Unfortunately, even patients with very mild cases of diabetes may be affected with severe cases of nerve pain, he says. According to the NIDDK, the highest rates of nerve damage are among people who have had diabetes 25 years or longer.
To avoid diabetic neuropathy, Dr. Bolash advises: Control your blood sugar — and keep it as close to nondiabetic levels as possible.
Bad news, good news
The bad news about diabetic neuropathy is that it’s tough to reverse. It also can cause serious problems, especially in your feet.
If you don’t feel blisters, sores or other foot injuries and don’t promptly care for them, you can develop raging, difficult-to-treat infections that, in severe cases, may require amputation.
The good news is that while you can’t always cure diabetic nerve damage, you often can relieve its symptoms.
“We work with endocrinology specialists to help patients control blood sugar levels. That’s critical to helping prevent or delay additional nerve damage,” says Dr. Bolash. “Then, to manage any discomfort, we explore a range of treatments.”

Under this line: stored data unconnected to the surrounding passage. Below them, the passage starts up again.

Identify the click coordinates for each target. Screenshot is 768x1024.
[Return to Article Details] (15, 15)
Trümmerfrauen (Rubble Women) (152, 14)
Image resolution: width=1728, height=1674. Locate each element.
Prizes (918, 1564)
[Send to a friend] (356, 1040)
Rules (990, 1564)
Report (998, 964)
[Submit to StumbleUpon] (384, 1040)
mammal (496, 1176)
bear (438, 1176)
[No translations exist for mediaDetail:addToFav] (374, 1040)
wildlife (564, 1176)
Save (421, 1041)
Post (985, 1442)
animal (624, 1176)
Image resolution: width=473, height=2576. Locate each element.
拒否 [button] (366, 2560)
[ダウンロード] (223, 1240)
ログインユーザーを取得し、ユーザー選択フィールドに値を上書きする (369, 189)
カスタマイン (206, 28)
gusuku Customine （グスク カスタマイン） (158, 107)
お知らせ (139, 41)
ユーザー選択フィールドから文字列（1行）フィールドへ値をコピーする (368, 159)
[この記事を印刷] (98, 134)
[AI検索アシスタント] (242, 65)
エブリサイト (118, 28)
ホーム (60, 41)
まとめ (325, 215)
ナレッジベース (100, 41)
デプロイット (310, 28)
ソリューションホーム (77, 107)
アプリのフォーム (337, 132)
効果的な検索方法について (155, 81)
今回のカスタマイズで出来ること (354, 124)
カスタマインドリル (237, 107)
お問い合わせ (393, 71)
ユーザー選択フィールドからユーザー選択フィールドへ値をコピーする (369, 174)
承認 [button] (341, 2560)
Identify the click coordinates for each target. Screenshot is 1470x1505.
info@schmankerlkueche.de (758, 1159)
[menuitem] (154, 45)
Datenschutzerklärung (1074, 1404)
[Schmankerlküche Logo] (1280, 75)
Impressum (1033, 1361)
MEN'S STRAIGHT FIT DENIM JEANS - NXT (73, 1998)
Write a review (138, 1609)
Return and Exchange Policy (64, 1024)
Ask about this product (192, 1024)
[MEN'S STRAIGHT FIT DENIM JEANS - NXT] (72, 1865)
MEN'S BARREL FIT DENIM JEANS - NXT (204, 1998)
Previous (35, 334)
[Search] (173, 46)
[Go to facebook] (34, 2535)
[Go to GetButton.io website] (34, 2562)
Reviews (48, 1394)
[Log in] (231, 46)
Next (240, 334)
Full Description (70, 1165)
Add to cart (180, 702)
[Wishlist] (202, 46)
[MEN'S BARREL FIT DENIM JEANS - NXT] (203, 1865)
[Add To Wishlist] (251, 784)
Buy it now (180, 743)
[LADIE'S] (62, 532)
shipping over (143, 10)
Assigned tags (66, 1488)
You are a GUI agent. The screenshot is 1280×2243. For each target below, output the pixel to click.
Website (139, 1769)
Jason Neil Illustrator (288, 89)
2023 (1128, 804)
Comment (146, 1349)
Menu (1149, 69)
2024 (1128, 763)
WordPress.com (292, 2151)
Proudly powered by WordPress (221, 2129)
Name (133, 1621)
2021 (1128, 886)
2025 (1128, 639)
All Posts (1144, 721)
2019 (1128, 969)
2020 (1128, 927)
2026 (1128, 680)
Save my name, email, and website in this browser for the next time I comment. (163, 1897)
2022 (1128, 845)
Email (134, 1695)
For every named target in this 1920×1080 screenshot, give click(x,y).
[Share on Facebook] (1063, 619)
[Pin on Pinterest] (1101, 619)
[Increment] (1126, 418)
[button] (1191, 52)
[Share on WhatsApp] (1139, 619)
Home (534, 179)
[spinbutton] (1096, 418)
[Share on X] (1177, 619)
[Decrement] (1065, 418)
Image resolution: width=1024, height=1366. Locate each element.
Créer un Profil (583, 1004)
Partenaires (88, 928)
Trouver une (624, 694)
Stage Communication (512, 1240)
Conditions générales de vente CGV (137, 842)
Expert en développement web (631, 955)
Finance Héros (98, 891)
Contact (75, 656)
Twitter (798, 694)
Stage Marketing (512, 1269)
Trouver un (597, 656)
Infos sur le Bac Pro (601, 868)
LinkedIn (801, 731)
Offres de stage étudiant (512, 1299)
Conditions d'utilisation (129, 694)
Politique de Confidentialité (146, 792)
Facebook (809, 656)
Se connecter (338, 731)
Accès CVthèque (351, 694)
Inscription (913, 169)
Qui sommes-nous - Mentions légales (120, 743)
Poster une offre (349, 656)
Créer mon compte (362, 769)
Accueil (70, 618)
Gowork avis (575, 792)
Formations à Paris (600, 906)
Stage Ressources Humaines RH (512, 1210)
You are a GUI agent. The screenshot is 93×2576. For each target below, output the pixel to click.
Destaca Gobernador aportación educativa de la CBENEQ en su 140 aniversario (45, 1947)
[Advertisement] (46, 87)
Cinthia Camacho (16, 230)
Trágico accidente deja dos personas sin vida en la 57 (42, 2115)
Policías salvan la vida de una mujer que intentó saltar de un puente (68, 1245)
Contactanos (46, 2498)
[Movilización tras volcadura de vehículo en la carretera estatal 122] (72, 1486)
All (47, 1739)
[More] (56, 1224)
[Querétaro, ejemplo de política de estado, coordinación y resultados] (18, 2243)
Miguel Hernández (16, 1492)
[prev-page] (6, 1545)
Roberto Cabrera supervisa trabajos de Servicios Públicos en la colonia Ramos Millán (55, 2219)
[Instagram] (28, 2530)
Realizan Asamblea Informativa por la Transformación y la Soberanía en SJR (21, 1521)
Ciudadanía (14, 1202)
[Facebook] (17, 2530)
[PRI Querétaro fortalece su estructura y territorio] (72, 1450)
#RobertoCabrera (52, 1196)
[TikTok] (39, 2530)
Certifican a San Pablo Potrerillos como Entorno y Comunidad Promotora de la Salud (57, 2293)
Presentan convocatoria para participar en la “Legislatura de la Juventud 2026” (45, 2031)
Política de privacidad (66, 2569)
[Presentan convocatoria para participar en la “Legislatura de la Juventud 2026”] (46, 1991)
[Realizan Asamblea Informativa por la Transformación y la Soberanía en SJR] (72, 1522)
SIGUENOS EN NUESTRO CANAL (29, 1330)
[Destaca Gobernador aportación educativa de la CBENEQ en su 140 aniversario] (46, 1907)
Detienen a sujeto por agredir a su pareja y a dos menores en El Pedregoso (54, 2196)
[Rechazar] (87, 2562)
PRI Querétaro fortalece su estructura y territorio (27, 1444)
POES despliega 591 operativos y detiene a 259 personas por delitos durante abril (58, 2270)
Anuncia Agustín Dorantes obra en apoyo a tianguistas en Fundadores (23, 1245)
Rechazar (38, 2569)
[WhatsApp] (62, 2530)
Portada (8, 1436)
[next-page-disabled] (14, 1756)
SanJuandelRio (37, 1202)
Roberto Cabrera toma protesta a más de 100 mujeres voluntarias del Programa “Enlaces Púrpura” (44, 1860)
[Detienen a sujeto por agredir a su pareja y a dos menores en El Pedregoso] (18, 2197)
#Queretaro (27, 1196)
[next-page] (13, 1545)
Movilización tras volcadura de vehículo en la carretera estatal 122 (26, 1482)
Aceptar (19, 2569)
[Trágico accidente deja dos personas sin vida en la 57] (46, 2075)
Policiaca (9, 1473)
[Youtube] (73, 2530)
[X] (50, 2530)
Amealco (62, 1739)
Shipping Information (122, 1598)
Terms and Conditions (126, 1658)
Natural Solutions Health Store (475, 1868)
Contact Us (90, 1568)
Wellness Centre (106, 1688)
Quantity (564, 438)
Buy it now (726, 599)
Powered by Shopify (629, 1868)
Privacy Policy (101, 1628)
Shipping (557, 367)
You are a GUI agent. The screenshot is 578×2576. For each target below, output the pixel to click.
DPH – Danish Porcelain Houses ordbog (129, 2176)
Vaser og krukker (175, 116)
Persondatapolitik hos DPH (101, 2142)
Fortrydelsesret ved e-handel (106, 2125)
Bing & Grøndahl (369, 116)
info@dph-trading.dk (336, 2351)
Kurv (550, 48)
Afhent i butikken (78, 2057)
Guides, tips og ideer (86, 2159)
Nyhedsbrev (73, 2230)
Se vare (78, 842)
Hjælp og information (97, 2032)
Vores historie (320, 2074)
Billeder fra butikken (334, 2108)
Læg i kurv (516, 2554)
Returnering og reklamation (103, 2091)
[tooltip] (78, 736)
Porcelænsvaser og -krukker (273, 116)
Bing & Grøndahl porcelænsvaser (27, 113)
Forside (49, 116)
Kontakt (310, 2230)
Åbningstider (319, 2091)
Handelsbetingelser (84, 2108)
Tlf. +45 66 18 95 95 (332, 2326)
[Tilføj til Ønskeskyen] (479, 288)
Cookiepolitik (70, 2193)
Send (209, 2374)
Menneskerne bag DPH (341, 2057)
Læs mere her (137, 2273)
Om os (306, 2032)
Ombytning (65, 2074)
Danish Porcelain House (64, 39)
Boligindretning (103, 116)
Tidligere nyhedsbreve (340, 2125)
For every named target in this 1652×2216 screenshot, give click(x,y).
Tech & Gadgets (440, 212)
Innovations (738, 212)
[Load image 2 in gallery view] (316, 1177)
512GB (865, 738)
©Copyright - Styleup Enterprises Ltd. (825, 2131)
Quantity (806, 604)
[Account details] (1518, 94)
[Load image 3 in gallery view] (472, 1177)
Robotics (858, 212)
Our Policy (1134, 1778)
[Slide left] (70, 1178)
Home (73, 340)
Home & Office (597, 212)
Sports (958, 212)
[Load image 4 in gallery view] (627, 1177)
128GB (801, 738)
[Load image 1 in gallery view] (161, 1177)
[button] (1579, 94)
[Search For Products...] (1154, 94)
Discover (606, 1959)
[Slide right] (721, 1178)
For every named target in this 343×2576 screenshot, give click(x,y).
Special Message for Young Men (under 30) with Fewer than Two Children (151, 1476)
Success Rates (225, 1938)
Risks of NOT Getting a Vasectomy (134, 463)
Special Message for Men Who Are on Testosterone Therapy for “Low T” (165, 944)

Medication, nerve stimulation offer relief
Oral medications, including prescription antidepressants and anticonvulsants, can reduce the sensation of pain. (Over-the-counter ibuprofen is usually not effective for nerve pain.) Topical medications can target pain located in a small area.
For more severe pain, advanced treatments such as nerve stimulation can make a big difference and improve function. This treatment can be applied to the skin or placed along the spinal cord to change unpleasant nerve pain into something more tolerable.
“Stimulation doesn’t fix the damage from diabetes,” says Dr. Bolash. “It tricks the brain’s ability to sense pain.”
If you have diabetes, discuss any nerve pain with your primary care physician and be sure to be screened for diabetic complications.
Physicians can diagnose neuropathy before the patient feels it, and early intervention can make a substantial difference. The sooner nerve damage is detected, the easier it can be treated.